Und das ist eine ganz wesentliche Voraussetzung. Transformationsprozesse tun weh. Das ist so. Man muss aber nicht das Bild bemühen, dass mit Springer nun die Ratten das sinkende Schiff verlassen und Textjournalismus der Fliegende Holländer ist. Es gibt sehr wohl eine Zukunft für Journalismus, die auch Text/Print enthält.

Man kann für diese auch von der Online-Branche lernen. Jüngstes Beispiel ist Amazon-Gründer Jeff Bezos, auch wenn der in Seattle sitzt, nicht Silicon Valley. Der hat gerade die Washington Post gekauft, nicht aus Mildtätigkeit, sondern weil er an die Rolle von Medienmarken glaubt. Und in seiner Mitteilung an die Angestellten heißt es:

"There is no map, and charting a path ahead will not be easy. We will need to invent, which means we will need to experiment. Our touchstone will be readers, understanding what they care about (...) and working backwards from there. I’m excited and optimistic about the opportunity for invention."

Bezos glaubt an Medienmarken und Journalismus. An Papier als Trägermedium perspektivisch nicht, das hat er im Interview letzten Herbst mit der Berliner Zeitung auch gesagt. Der erste Teil ist aber entscheidender. Print ist historisch gewachsen, ist gewichtiger Teil unserer Distributions- und Geschäftsmodelle und hat auch signifikante Rückkopplungen auf die Arbeitsprozesse. Aber wir verkaufen kein Papier.

Wir werden noch eine lange Zeit auch drucken. Letztendlich ist es aber - wenn sich funktionierende Geschäftsmodelle finden, und der Weg dahin sieht gut aus - nicht entscheidend, ob der Artikel auf einem Stück Papier oder einem Display erscheint. Es ist nicht so, dass Zeitungsmarken keine Zukunft hätten. Es wird sich nur immer weniger um eine handeln, in der Papier den Schwerpunkt darstellt.

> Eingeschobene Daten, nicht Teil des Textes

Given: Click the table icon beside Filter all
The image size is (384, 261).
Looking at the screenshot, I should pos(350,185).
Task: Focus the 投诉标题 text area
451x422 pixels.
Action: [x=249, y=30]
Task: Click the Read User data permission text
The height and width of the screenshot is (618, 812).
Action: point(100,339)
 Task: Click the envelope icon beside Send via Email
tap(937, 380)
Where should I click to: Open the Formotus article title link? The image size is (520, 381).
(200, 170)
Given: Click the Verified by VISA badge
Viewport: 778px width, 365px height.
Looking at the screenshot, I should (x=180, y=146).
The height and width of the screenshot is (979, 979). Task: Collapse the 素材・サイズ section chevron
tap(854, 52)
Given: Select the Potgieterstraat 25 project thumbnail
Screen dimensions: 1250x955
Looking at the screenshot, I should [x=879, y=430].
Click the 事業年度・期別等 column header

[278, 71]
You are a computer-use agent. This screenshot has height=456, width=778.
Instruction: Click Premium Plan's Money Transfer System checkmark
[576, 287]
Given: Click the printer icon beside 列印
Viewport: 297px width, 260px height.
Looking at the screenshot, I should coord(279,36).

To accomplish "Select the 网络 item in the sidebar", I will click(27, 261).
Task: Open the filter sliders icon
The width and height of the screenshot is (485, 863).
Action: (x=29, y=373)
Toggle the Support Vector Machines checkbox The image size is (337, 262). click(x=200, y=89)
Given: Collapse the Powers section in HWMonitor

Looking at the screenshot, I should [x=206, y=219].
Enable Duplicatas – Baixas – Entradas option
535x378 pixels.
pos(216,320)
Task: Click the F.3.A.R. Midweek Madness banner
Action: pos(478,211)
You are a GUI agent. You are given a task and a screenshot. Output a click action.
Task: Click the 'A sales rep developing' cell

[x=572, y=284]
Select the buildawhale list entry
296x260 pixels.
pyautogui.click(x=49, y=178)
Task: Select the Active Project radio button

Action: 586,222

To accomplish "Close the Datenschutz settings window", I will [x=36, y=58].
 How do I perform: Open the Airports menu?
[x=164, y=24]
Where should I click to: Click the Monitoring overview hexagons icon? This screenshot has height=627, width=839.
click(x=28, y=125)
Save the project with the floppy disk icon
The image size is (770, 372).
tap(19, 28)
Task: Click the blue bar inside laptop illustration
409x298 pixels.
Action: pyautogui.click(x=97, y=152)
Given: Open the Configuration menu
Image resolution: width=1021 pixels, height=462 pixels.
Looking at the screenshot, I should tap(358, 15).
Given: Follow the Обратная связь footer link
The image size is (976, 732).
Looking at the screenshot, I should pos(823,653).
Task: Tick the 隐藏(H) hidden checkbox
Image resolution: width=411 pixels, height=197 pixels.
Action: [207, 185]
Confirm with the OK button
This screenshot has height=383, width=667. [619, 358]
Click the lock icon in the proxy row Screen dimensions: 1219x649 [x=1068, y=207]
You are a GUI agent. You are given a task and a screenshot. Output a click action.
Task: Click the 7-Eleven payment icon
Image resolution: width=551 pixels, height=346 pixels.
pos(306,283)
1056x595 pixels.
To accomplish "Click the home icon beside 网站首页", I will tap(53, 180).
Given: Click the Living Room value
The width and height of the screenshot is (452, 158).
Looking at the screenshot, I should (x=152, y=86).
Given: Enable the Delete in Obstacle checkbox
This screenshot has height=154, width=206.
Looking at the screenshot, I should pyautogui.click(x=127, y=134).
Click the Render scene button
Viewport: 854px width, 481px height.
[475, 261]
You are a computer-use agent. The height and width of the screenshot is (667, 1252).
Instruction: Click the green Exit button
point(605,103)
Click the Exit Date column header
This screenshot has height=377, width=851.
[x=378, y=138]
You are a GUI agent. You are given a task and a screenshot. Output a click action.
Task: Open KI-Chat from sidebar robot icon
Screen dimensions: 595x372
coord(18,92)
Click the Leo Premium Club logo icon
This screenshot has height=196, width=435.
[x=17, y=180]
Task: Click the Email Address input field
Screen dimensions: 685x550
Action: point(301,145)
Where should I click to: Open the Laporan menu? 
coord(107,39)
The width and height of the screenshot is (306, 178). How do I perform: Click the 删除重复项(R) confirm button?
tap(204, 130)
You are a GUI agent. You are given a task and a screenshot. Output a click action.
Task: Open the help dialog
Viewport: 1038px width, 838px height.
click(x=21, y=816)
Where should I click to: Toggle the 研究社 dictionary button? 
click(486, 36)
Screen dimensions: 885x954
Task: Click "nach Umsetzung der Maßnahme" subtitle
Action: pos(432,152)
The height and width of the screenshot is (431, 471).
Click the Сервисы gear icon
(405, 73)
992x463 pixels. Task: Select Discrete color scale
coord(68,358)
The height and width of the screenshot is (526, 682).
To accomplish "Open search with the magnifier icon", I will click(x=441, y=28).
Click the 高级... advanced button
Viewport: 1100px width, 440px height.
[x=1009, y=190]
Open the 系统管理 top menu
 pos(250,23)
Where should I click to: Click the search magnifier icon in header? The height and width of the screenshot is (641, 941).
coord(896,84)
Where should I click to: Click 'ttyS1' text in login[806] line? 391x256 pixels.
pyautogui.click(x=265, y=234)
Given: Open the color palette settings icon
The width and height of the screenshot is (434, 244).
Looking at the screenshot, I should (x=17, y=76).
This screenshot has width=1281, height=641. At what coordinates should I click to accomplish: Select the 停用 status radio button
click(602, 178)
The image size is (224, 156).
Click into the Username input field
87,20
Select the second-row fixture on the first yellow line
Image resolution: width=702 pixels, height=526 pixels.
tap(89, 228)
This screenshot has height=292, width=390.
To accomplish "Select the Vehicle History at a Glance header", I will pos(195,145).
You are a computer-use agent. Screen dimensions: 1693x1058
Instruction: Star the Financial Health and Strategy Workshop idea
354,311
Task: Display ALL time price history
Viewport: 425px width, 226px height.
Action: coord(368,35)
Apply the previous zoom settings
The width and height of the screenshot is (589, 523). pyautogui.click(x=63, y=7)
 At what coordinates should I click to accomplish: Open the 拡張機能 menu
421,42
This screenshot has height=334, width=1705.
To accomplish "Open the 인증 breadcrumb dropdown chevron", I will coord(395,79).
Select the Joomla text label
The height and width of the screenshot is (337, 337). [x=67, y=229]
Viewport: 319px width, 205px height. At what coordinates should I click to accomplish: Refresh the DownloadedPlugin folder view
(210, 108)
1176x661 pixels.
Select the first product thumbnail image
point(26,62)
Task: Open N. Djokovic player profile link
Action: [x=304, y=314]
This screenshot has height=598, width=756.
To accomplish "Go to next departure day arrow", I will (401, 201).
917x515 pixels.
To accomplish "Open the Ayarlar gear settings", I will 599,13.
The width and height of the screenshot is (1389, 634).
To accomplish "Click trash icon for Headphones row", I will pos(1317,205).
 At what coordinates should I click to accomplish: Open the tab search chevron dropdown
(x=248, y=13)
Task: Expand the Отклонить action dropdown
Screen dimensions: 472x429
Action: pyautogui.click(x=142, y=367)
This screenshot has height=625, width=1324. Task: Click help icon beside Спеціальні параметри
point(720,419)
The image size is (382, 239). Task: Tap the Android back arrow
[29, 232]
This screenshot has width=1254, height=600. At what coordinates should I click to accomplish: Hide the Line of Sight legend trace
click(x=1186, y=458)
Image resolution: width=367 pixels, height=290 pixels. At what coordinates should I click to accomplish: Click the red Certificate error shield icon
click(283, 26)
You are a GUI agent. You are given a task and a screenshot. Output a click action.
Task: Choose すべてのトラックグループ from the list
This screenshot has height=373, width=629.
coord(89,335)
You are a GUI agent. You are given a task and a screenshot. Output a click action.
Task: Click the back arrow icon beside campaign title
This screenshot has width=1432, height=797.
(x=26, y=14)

Auch für diese Einsicht sollte man nicht gen USA blicken  müssen. Verlage müssen nicht nach Springers Roadmap fahren. Die Notwendigkeit der Reise annehmen und sich entschlossen in Bewegung setzen, das schon. Aber niemand zwingt sie, Springers Abfahrt zu nehmen. Auch die Ideen, die in der vom Spiegel angestoßenen Debatte geschildert werden, sind nicht neu. Es fehlen nur die, die sie auch entschlossen umsetzen. Was Verlage brauchen, ist mehr Mut.

Mut, nicht Verzweiflung.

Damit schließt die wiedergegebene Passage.